Gvouloth, un kibboutz dans le Néguev

C'est en 1943 qu'une station agricole expérimentale a été fondée par l'Agence juive à Gvouloth (Frontières), à 30 kms à l'ouest de Beer Sheva, en même temps que Beit Eschel, près de cette ville, et Re Vivim, au sud. Le premier groupe de colons était composé d'une trentaine de jeunes hommes et femmes, âgés de 28 à 30 ans, venus d'Amérique et de Palestine. Il fut relayé en 1947 par une équipe plus jeune (dix-sept ans) originaire de Roumanie et de Turquie, qui tint bon pendant la guerre d'indépendance, où les plantations furent ravagées. Puis le village se développa, à partir de 1948, à un kilomètre à l'ouest du fortin initial.

**DONNÉES FOURNIES:**
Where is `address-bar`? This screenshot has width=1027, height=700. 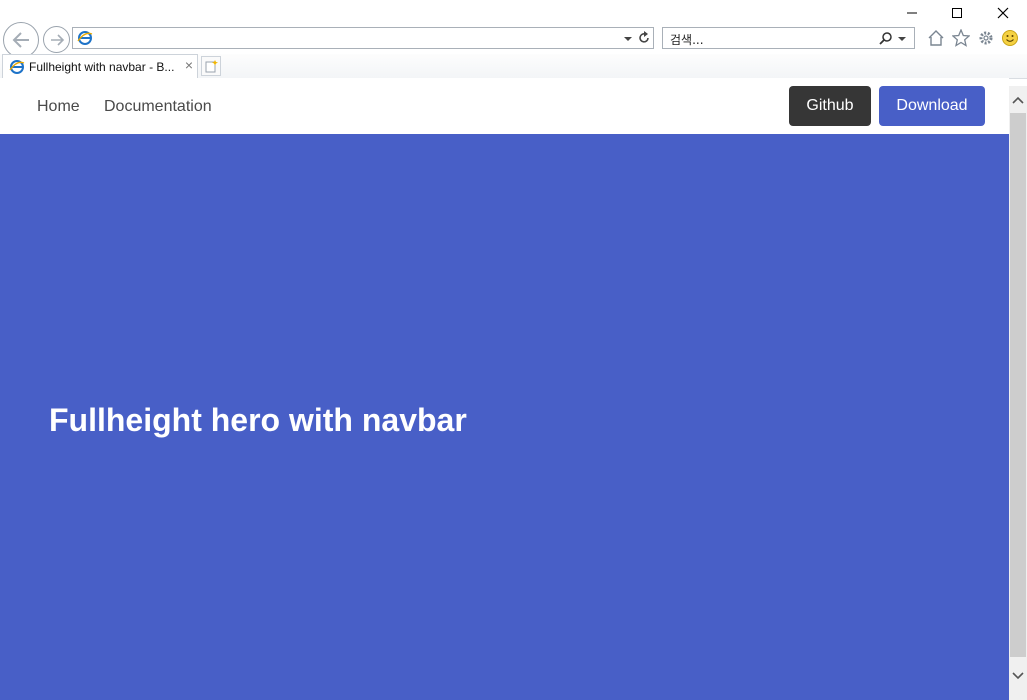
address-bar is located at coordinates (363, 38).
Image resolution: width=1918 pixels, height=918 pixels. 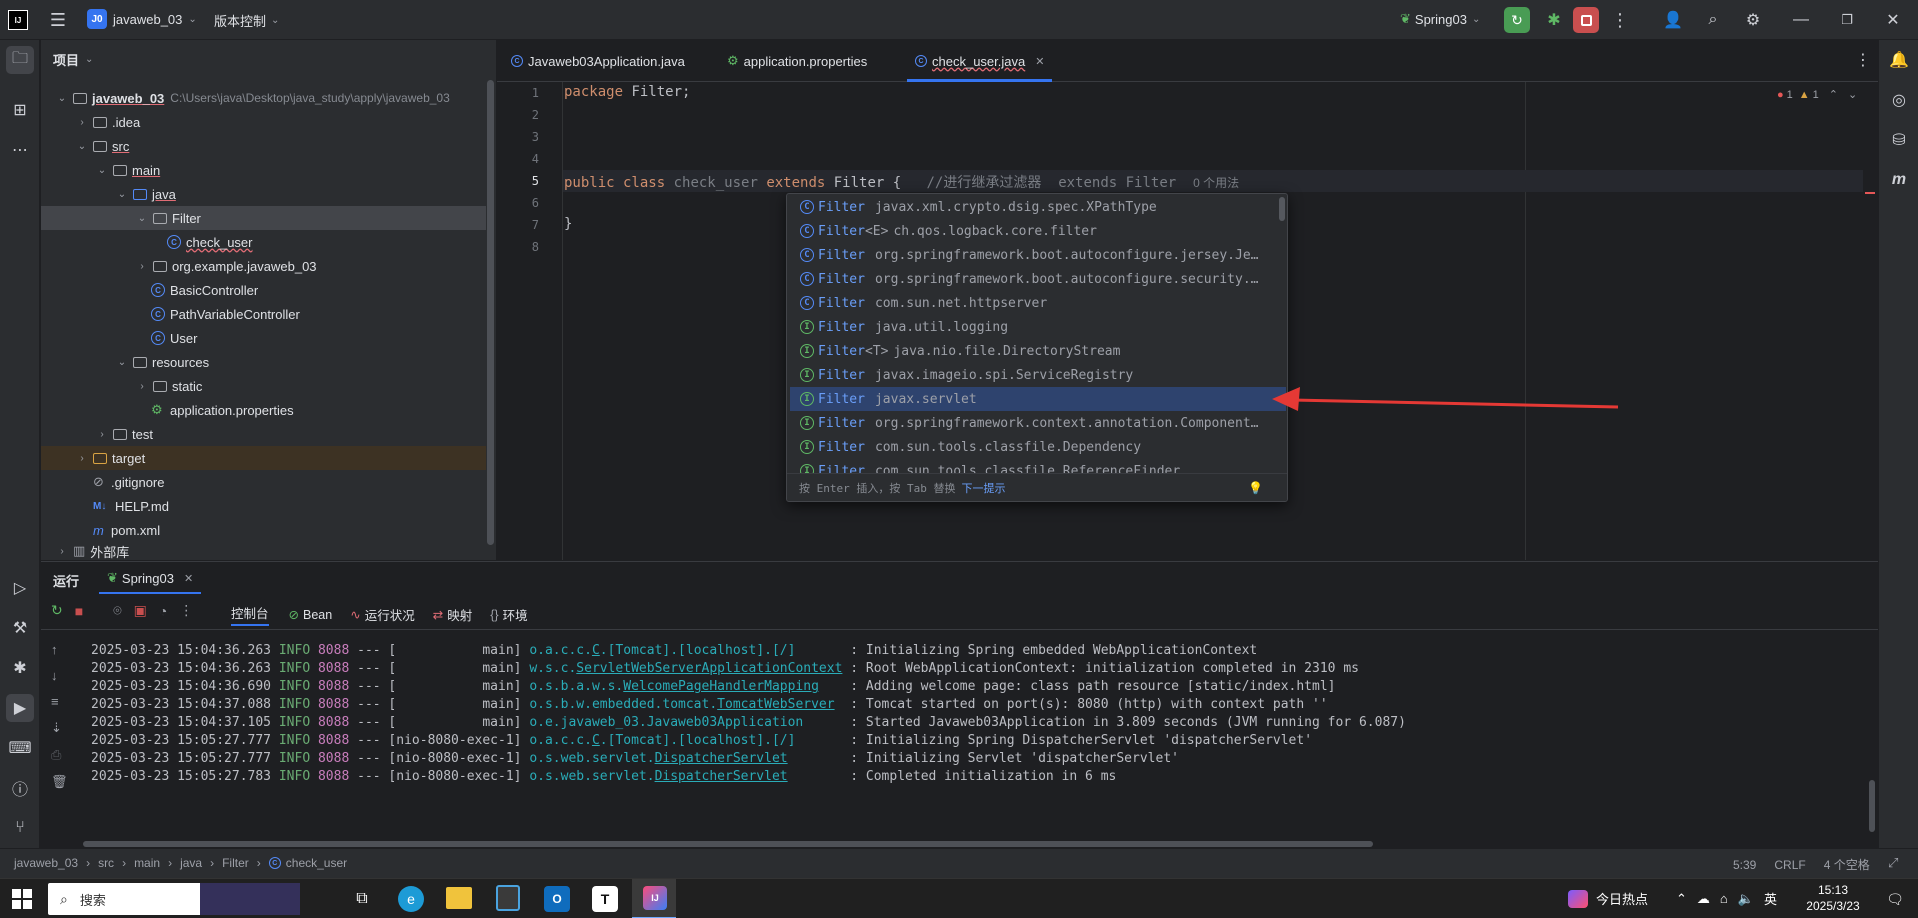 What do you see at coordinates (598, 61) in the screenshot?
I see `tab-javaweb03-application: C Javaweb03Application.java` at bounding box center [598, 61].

**EXERCICES À RÉSOUDRE:**
• 1. Relevez dans l'extrait sur Gvouloth tous les lieux d'où venaient les colons des deux premiers groupes.
• 2. Répondez aux questions suivantes à partir de l'extrait sur Gvouloth.
(a) En quelle année l'Agence juive a-t-elle fondé la station agricole expérimentale ?
(b) Quel âge avait l'équipe qui a relayé le premier groupe en 1947 ?
(c) Où le village s'est-il développé à partir de 1948 ?

**CORRIGÉ DES EXERCICES:**
• 1. Amérique, Palestine, Roumanie, Turquie

• 2.
(a) En 1943.
(b) Dix-sept ans.
(c) À un kilomètre à l'ouest du fortin initial.